And if those banks, contrary to federal law, release billions of dollars to Ayatollah Khamenei, then those banks will face potentially billions of dollars in civil liabilities and even possibly criminal prosecution.

But senator, they didn’t do any of those things.

Caroline, you’re exactly right that congressional leadership refused to do any of this. Likewise, we just had a battle over the continuing resolution [which funds the government without an approved budget]. I urged Congress to fund the entire federal government but deny any federal funds to implement this catastrophic deal. Again Republican leadership refused to do that. So long as Republican leadership is unwilling to use the constitutional authority given to Congress, the Obama administration will move forward with this catastrophic deal.

I will continue to fight on every front to stop this deal. I believe it is the single greatest national security threat facing America – the threat of a nuclear Iran.

And I also agree with Prime Minister [Benjamin] Netanyahu that a nuclear Iran is an existential threat to the nation of Israel. The challenge right now is Republican congressional leadership has been unwilling to use the constitutional authority we have to stop this deal.

If that does not change, then Congress will acquiesce and this deal will go forward for the next 15 months.

This means nothing is more important to stopping a nuclear Iran than the next presidential election in America.

And indeed I believe this issue is becoming the single most important issue in the presidential election. I have pledged that if I am elected president, to rip to shreds this Iranian nuclear deal on my very first day in office and to make abundantly clear that under no circumstances will the nation of Iran, led by a theocratic ayatollah who chants Death to America, be allowed to acquire nuclear weapons.

On the other hand, if Hillary Clinton is elected president, we know to a virtual metaphysical certainty that Iran will acquire nuclear weapons. And if Iran acquires nuclear weapons, the odds are unacceptable that it will use those weapons, either against Israel or against America.

Over the past 15 years, through its sponsorship of Hamas and Islamic Jihad and occasional support for Fatah, Iran has become a key factor in the Palestinian war against Israel. The nuclear deal, which guarantees Iran will receive hundreds of billions of dollars in the coming years, ensures that Tehran will massively increase its funding for Palestinian terrorism. What we’re now experiencing in Israel may in part be a consequence of the nuclear pact.

How would you characterize the Obama administration’s stewardship of US relations with the Palestinians?

This past this week I publicly called for John Kerry’s resignation as secretary of state. This is the second time I’ve done so. A number of months ago I called for Kerry’s resignation when he wrongfully suggested that Israel could become an apartheid state, which is slander. It is one often repeated by the terrorists, and it should not be coming out of the mouth of a United States secretary of state.
────────────────────────────────────────
### WHAT TO PRODUCE
Quote the stretch of the Iran deal interview from "I will continue" through "a nuclear Iran." word for word.

### STORED DATA
────────────────────────────────────────
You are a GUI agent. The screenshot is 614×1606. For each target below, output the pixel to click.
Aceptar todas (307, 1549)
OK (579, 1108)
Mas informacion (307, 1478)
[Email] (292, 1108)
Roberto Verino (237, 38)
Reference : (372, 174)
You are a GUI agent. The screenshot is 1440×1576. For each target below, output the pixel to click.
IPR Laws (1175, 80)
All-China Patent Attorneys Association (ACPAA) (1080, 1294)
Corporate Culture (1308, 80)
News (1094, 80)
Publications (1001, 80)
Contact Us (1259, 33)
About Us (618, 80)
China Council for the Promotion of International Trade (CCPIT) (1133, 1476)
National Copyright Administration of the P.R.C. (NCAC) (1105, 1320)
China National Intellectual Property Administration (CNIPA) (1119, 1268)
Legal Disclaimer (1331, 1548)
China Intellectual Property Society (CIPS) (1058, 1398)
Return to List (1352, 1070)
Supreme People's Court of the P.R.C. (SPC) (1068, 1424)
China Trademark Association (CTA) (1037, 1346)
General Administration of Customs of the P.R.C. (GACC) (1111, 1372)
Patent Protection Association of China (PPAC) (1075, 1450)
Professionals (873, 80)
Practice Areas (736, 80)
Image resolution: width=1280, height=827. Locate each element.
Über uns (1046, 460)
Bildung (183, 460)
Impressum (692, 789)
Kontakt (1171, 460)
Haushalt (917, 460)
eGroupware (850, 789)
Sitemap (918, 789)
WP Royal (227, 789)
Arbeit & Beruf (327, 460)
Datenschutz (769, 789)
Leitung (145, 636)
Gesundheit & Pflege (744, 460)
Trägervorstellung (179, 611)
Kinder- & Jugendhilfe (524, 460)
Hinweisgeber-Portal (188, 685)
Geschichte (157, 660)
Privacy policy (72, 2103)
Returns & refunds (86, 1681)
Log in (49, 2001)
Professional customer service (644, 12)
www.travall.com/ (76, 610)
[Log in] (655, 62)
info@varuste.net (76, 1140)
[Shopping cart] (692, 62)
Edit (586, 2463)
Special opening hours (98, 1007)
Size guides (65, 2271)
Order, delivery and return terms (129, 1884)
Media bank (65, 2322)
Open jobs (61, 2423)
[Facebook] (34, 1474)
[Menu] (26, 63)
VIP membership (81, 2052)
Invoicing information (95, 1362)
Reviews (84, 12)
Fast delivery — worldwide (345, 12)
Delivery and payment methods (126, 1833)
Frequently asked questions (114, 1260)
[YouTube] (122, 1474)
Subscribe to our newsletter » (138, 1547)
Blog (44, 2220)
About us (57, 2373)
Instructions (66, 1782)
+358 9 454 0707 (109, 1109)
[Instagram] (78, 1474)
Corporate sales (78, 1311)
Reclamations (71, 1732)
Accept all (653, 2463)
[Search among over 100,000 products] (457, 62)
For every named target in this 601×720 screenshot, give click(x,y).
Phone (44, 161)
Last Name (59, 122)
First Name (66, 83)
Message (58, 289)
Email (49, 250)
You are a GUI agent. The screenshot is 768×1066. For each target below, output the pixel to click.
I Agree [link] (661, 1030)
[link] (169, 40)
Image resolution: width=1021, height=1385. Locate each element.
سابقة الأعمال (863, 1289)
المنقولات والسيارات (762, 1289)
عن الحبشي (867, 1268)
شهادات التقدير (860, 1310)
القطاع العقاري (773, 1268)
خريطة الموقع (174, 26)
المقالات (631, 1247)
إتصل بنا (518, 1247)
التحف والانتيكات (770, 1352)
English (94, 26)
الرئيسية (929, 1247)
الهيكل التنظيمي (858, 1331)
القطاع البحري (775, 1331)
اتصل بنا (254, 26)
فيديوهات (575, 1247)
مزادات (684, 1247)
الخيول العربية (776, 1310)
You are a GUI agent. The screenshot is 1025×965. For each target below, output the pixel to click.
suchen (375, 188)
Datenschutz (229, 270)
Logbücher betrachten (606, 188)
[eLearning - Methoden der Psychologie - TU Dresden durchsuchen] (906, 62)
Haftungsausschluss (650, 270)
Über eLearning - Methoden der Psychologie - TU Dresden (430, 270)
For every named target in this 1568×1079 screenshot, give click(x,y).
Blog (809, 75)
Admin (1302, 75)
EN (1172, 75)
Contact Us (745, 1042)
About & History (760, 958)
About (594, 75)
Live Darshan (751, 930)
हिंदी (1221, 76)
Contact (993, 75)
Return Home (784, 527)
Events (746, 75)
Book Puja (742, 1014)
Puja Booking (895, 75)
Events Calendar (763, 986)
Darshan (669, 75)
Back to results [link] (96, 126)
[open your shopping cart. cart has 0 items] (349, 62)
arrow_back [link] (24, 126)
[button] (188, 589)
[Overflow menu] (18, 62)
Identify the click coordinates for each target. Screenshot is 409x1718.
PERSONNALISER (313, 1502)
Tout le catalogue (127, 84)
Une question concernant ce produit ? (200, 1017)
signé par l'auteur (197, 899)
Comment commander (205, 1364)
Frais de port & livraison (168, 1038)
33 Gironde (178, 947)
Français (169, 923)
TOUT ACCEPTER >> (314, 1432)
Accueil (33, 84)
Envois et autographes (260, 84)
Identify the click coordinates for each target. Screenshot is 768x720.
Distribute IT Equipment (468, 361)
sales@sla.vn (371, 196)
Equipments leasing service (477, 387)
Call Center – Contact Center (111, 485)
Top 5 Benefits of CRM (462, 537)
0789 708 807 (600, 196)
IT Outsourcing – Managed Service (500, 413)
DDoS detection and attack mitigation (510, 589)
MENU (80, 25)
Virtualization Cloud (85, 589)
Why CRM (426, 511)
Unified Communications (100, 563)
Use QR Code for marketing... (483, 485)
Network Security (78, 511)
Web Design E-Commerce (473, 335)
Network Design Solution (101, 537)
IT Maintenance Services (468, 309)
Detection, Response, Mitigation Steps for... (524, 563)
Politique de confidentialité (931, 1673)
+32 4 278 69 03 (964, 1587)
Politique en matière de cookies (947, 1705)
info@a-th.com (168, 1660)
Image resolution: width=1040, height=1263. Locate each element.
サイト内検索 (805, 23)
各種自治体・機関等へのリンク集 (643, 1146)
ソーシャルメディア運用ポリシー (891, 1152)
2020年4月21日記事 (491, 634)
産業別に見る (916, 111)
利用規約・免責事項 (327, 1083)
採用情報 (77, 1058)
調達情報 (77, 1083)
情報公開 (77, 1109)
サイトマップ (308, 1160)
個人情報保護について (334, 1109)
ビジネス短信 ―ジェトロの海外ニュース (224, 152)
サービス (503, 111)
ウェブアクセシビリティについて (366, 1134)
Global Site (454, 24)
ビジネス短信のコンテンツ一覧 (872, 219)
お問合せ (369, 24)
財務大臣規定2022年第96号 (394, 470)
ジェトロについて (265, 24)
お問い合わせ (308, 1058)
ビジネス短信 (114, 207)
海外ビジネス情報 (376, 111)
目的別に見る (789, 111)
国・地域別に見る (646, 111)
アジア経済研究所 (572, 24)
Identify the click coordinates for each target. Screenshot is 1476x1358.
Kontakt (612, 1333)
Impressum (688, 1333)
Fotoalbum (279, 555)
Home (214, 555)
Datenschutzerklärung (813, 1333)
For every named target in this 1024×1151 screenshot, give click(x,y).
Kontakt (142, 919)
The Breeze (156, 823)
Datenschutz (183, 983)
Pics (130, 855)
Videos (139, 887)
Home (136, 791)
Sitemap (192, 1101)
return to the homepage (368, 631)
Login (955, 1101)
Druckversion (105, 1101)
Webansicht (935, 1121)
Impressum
────────────────────────────────────────
### FULL RESPONSE
I will continue to fight on every front to stop this deal. I believe it is the single greatest national security threat facing America – the threat of a nuclear Iran.